I have been using Netbeans' Java Swing GUI Builder (Matisse) for all of my projects for the last 3 1/2 years. I've read so many people's complaints about GUI Builders and the most seasoned programmers chide everyone who even hints at using one, but here's my experience:
- The un-editable code is never necessary to edit. Really, the GUI Builder provides a skeleton for your GUI. You drag, drop, resize, and constrain your components using the editor, but the content of the table, the list for the combo box, etc., all need to be handled on the backend. The GUI builder allows you to focus on that while it takes care of making things look pretty and stay in place.
- WYSIWYG is always more productive.

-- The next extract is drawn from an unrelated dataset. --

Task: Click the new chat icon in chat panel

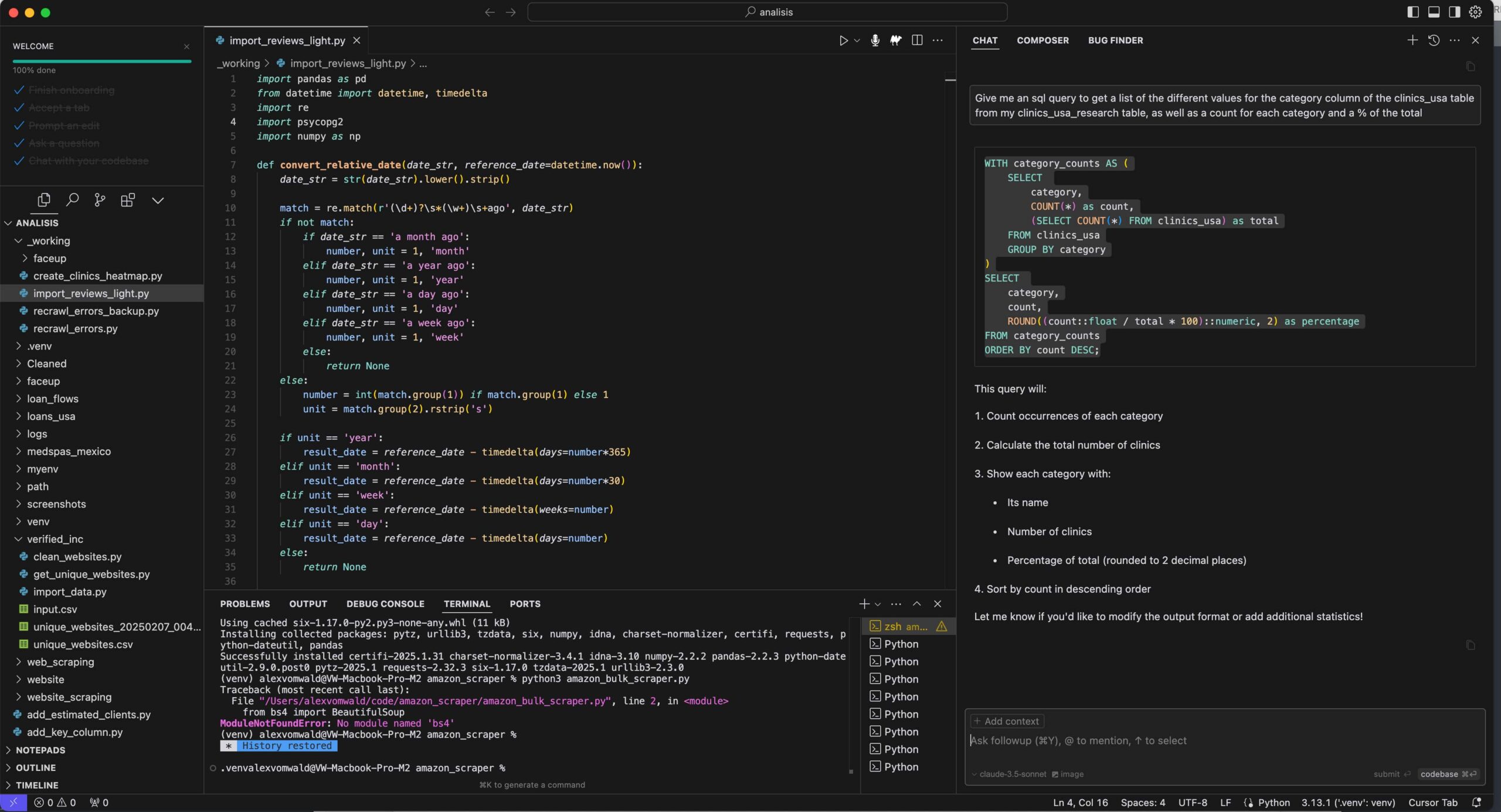Action: 1414,40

Word Processors are the testimony to this. People will tell you: "you don't edit GUI code that much so if it saves you time, it's not that much time." But this statement is extremely relative. When you work in a software environment with a process model that necessitates constant updates due to business model changes, this statement is false. Also, you spend the majority of your time on the content of your English essay, do you not? So this argument would say that WYSIWYG Word processors don't save you that much time, and such a statement would fall on deaf ears because no one would want to hand-code their essay's look-and-feel.

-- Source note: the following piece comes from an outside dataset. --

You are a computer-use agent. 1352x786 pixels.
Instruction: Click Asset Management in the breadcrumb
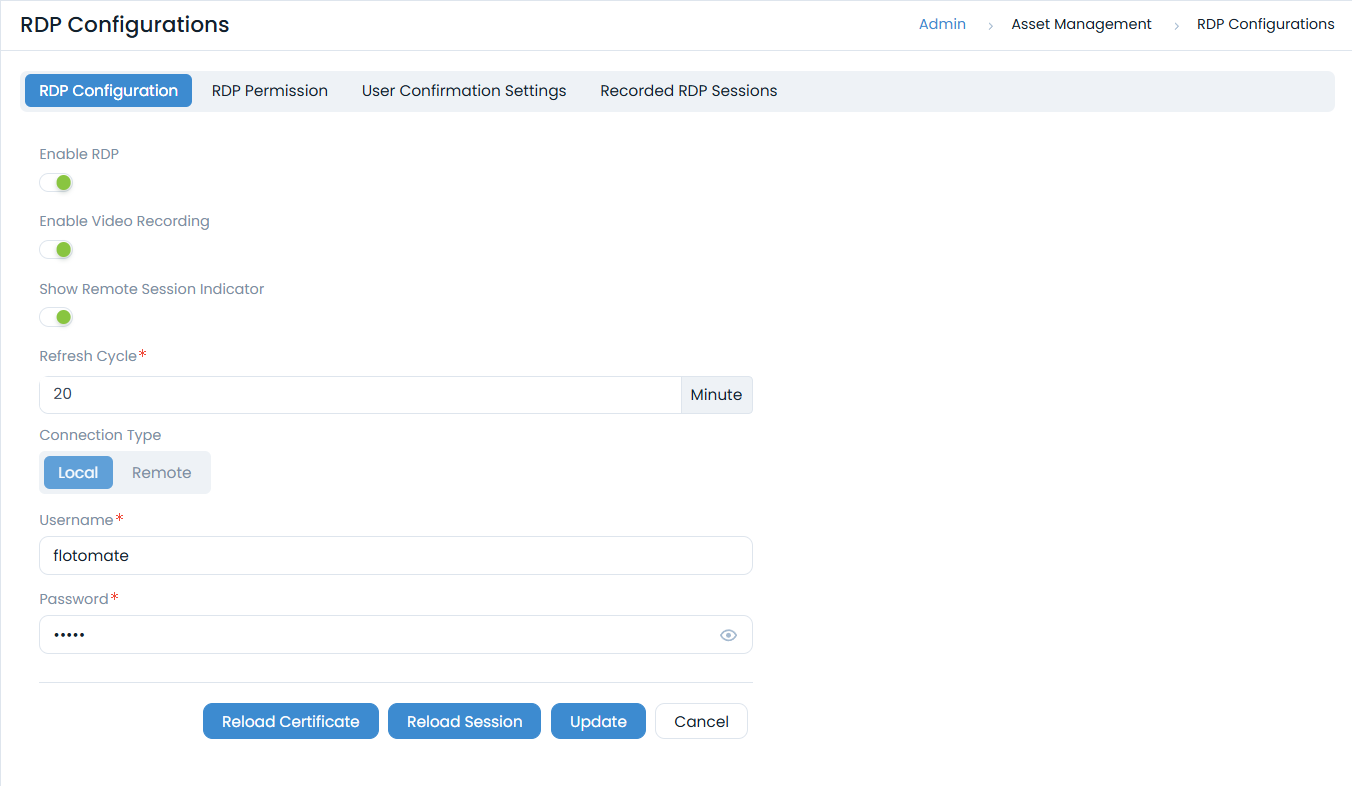1081,24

- There's nothing a GUI Builder cannot do that handwritten code can, whereas I've spent hours trying to solve small challenges with handwritten GUI code that took me 1 minute in a GUI builder.
Netbeans' GUI builder, in particular, has gotten so much better over the years that a lot of the flak it has received (akin to a lot of the flak Java has received) has been really nullified. It's a great program and it's a great way to build feature-rich, beautiful interfaces in a time-effective way. I highly recommend a good GUI Builder, especially Netbeans'.
There, I said it.
No, I don't work for them.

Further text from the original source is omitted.